This post contains affiliate links. I’m always up for a good who-dunnit, so I happily dove into The Life We Bury by Allen Eskens.
About The Life We Bury
Joe Talbert is a student at the University of Minnesota faced with a daunting assignment–interview a stranger and write a brief biography of that person. He heads to the nursing home thinking someone older likely has a good life story. He ends up meeting Carl Iverson, a Vietnam vet who was let out of prison early to go to the nursing home where he is expected to die shortly thanks to pancreatic cancer.
Joe is repulsed by Carl’s crime–the rape and murder of a 14 year old girl 30 years ago. However, his feelings start to change when he orders Carl’s court case records and delves into the files.
Joe can’t put all of his time into this project though, because he’s busy juggling so many other things in his life. His mother is an alcoholic who is constantly running off and leaving for days despite having an 18 year old autistic son, Jeremy, at home.

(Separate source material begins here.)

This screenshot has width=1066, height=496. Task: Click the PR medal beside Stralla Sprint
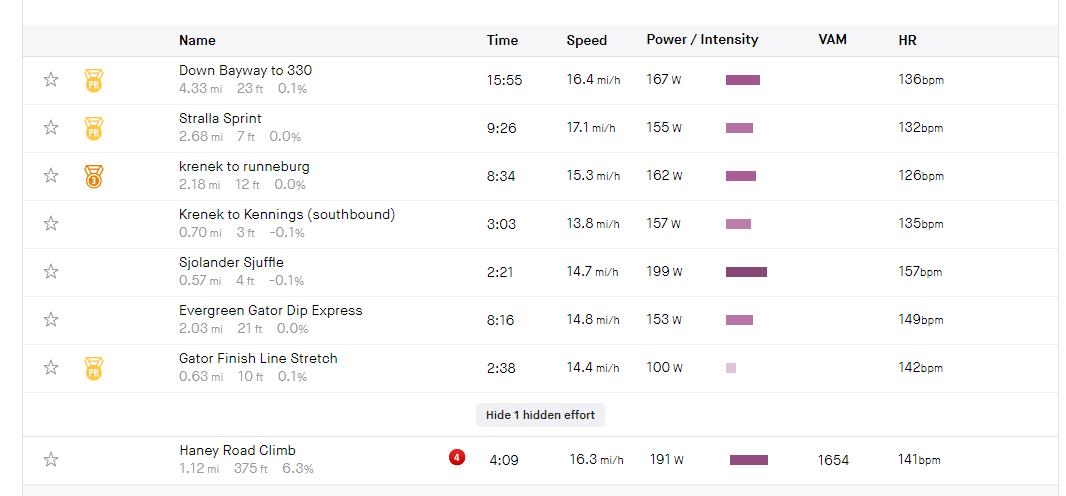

Throughout the semester, Joe has to rescue his brother from his mother or her abusive boyfriend several times.
Then there is Lila, the next door neighbor that Joe would love to date.
And he’s also preoccupied with his other classes and his job as a bouncer at the local bar.

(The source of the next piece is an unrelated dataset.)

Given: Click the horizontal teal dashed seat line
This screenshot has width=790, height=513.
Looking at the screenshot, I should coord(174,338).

Still, Joe and Lila dig deep into Carl’s case, and they discover, quite coincidentally, that Carl may not be guilty. But if he’s not the culprit, who is?
My Thoughts on This Book
The Life We Bury is 300 pages long, and the first 200 pages were phenomenal. I loved this book! But then, the last 100 pages got a bit unrealistic, in my opinion, and I liked it less. Overall, the book was good, and I enjoyed delving deeply into Carl’s time in Vietnam, but I wish Eskens would have kept the same tone and story line for the last 100 pages as he did for the first 200 pages.
Still, this was a good murder mystery.
I give The Life We Bury by Allen Eskens 4 out of 5 stars on the Mom’s Plans’ scale.